Fifty years have gone by since the first study published on spinal cord injuries in children. Although this injury doesn’t happen very often, when it does occur, surgeons must be ready to provide the best treatment possible.
Systematic reviews like this one are important because they summarize evidence to support best practice. Researching all studies published on a subject like pediatric spinal cord injuries gives everyone a better idea of who suffers these injuries and how they should be treated.
What do we know about who is spinal cord injured at an early age? Most of the children are in their teens. Only 10 per cent of all pediatric spinal cord injuries affect children younger than 15 years.
Their injuries come from car accidents, falls, sports, diving, gunshot wounds, and pedestrian injuries. Boys (males) are injured more often than girls (females).
Car accidents rank as the number one cause of spinal injuries. Just slightly more than half of all spinal cord traumas are the result of car accidents for all ages. And two thirds of these injuries occur when the child was not wearing a seat belt.
What’s the best way to treat these injuries? The first problem surgeons face is the stabilization of the spine. Broken vertebral bones must be put back together and held in place so that they don’t do further damage to the spinal cord.
Taking pressure off the spinal cord is referred to as a decompression procedure. Using wires, screws, metal plates, or rods to hold the spine in place is referred to as internal fixation or instrumentation.
The timing of the surgery (how soon after the accident) and the methods used (fixation or not? type of instrumentation?) are two of the biggest debates. Most of the research done so far has been on adults. As you can imagine (especially with young children), the small size of the bones and immature skeletal structures presents unique challenges.
Applying treatment techniques designed for spinal cord injured adults on children often yields better results than when using them on adults. Results are measured in terms of fusion rates and complications.
That discovery raises the question, Are there even better ways to treat pediatric cases of spinal cord injury? Improved spinal cord monitoring techniques and Stereotactic and CT guidance systems used during surgery are now available.
Are there improved results because of them? Hopefully future studies of children will bring about some answers to these questions. For now, the evidence suggests that unstable spinal fractures should be surgically corrected. Realigning the bones protects the nerve tissues.
What about spinal deformities that develop later? What’s the best way to treat scoliosis (curvature of the spine) in children who are still growing? Is more surgery needed? What about the use of back braces?
Studies show that almost all children who have not completed growth at the time of the spinal cord injury will develop a spinal curvature. Trunk deformity is most common in girls during a growth spurt.
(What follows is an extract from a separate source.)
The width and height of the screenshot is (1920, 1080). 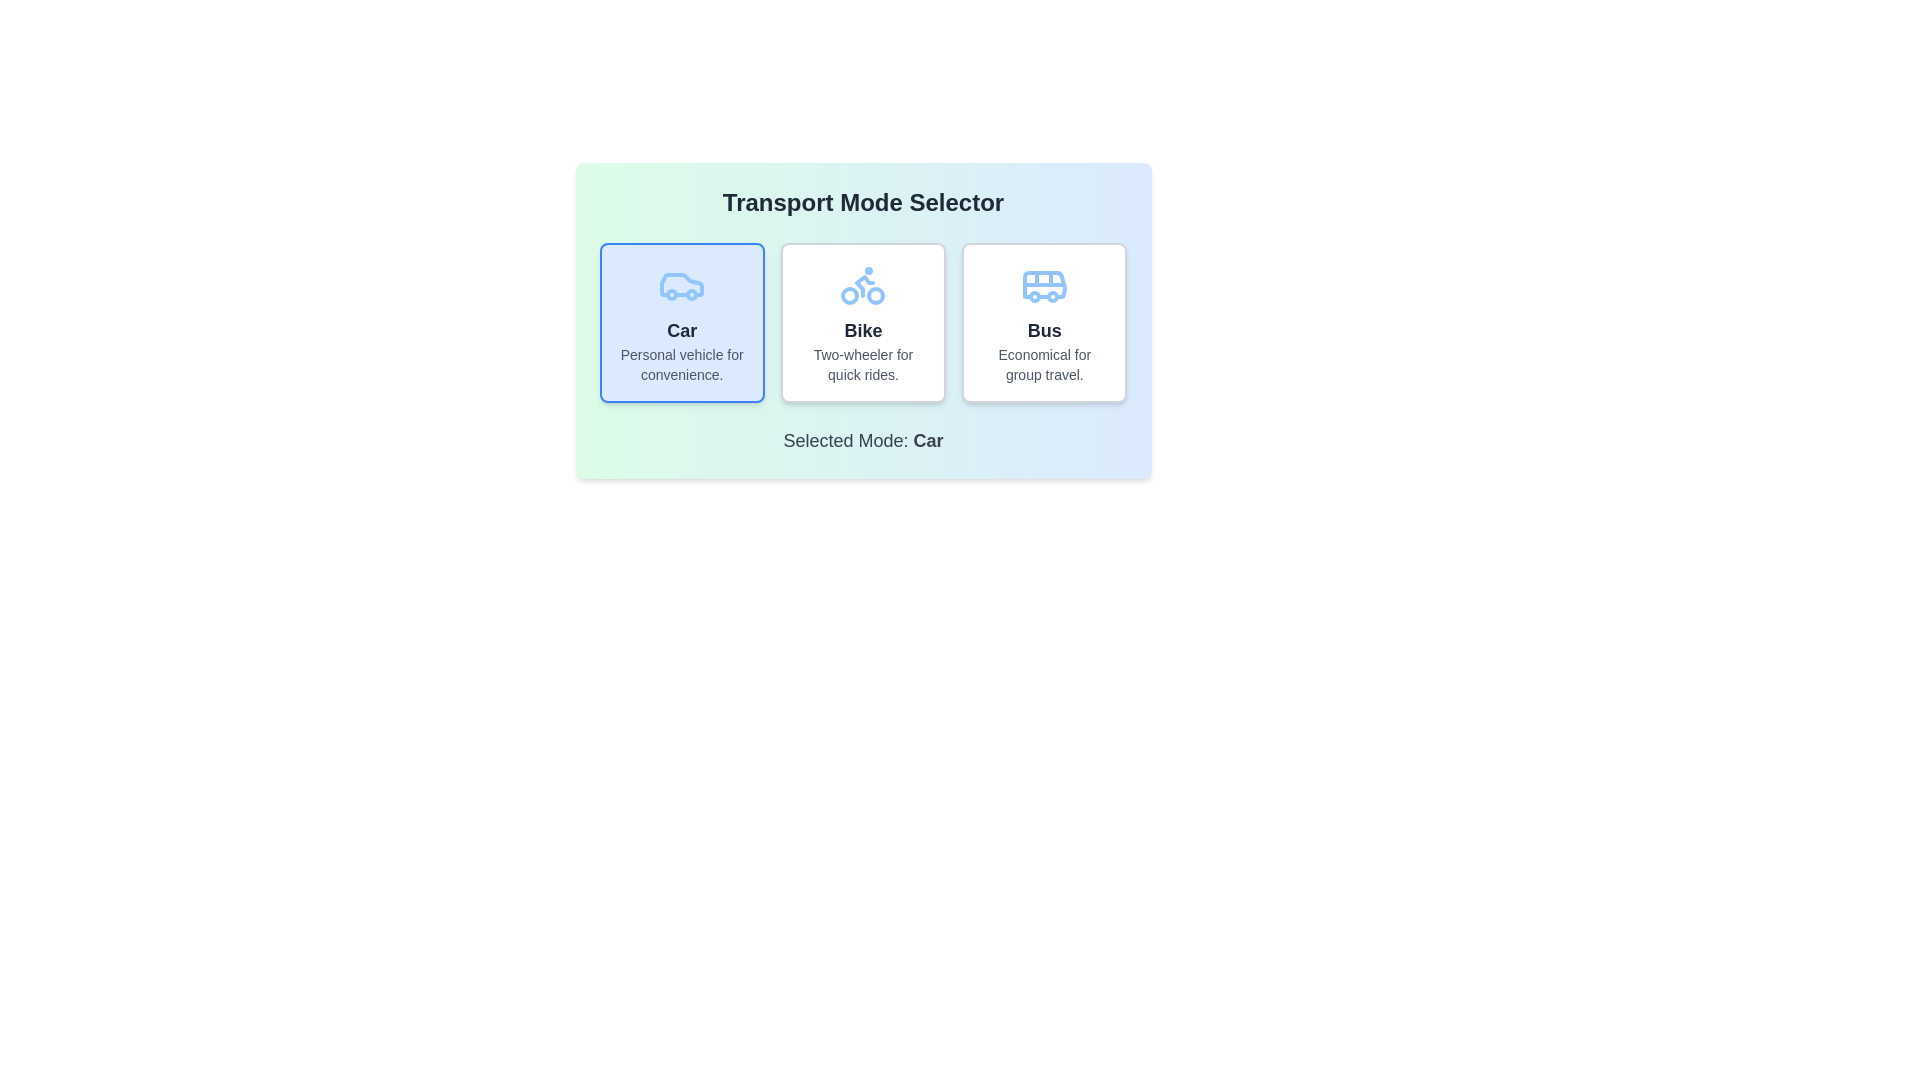 What do you see at coordinates (1043, 285) in the screenshot?
I see `the bus icon located at the top of the third option card labeled 'Bus' in the transport mode selector interface` at bounding box center [1043, 285].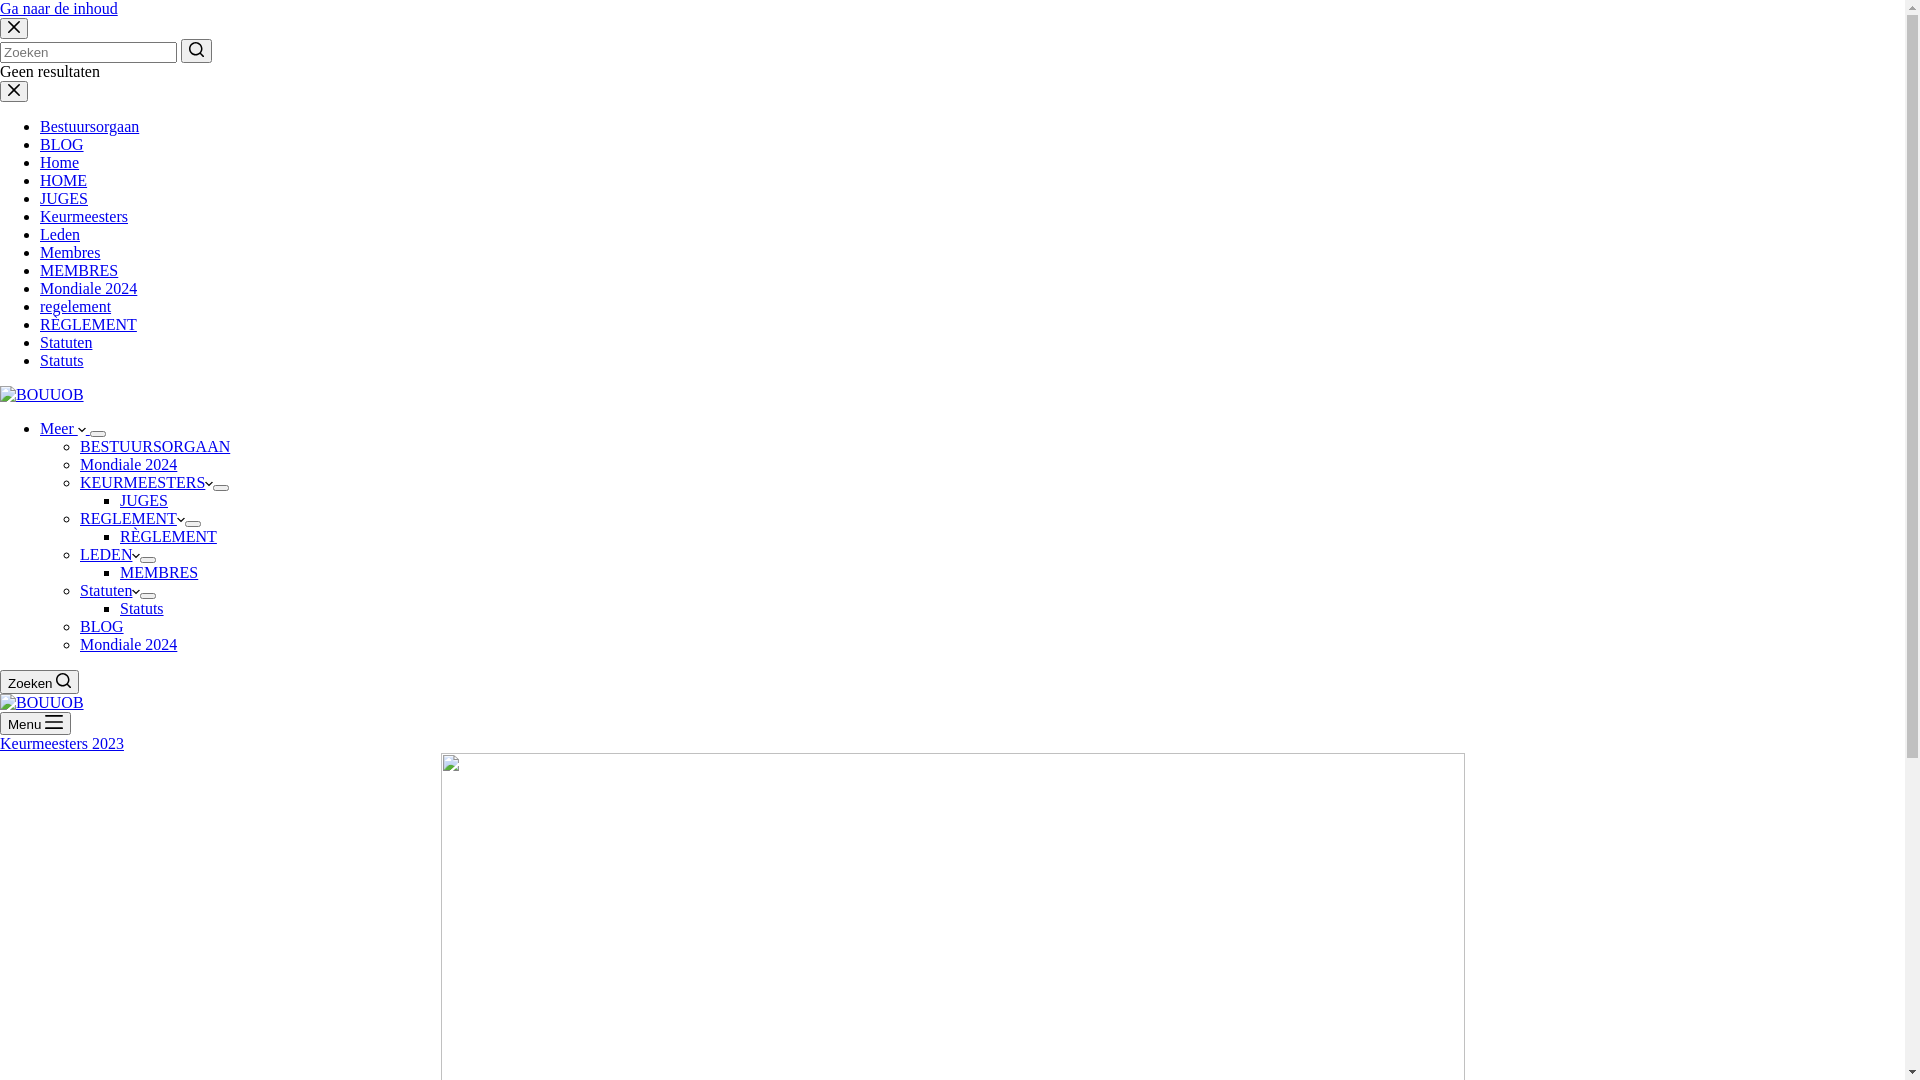  What do you see at coordinates (153, 445) in the screenshot?
I see `'BESTUURSORGAAN'` at bounding box center [153, 445].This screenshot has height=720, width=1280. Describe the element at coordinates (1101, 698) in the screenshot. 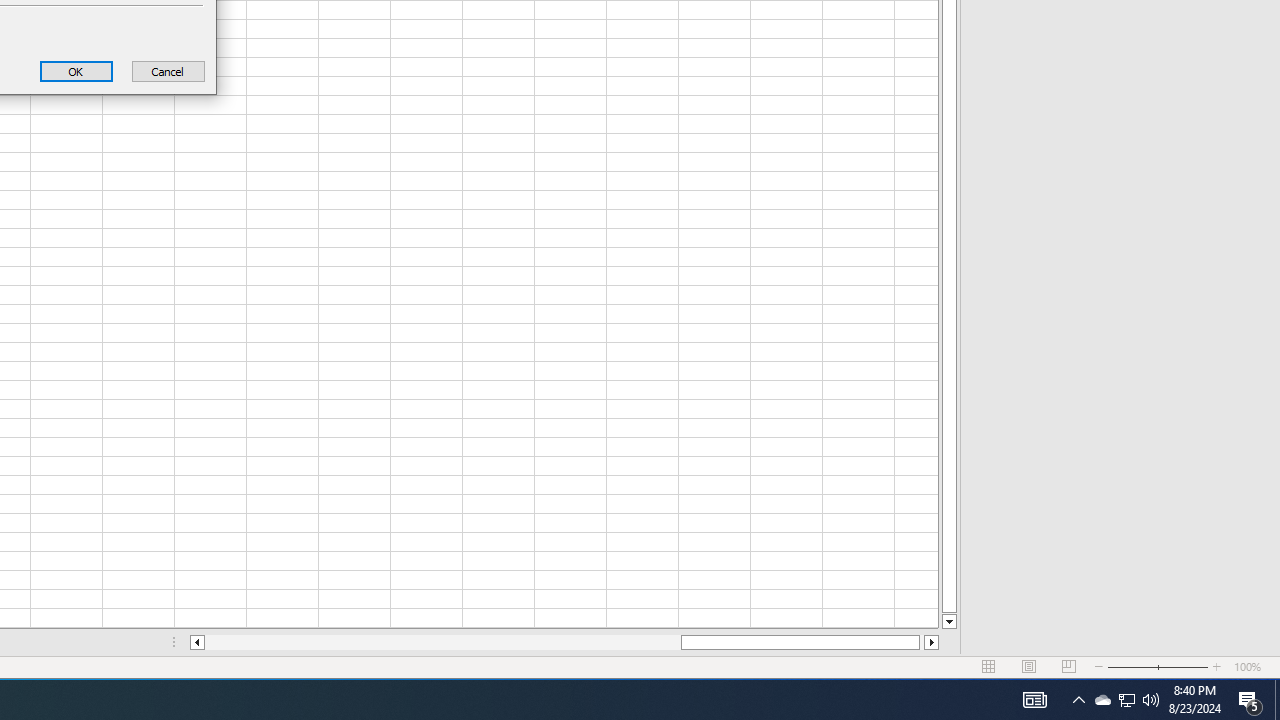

This occurs most often before the age of 12 when trunk growth slows to a stop. The same is true for boys but growth slows to a stop at a slightly older age (12 to 14).
Everyone on the team (parents or family, physicians, physical therapists, nurses) monitors the child closely for the first sign of spinal deformity. Bracing right away is strongly encouraged to keep the curve from getting worse and perhaps prevent the need for spinal fusion.
When bracing doesn’t prevent worsening of the deformity, then surgery may be needed to fuse the spine and hold it in place. There is very low evidence to support this recommendation. It is how treatment is carried out right now. This approach will likely continue as such until studies are done to show whether there is a better way to approach this problem.
In summary, use of instrumentation is strongly recommended for unstable spinal fractures in children. Protecting the spinal cord is a high priority. Traditional treatment with bracing and physical therapy remains the approach to spinal deformities (scoliosis).
Future studies are needed to further examine both of these issues. High-quality evidence is needed to support continued treatment as it is now provided or to offer guidance in a different direction — one that will yield better results.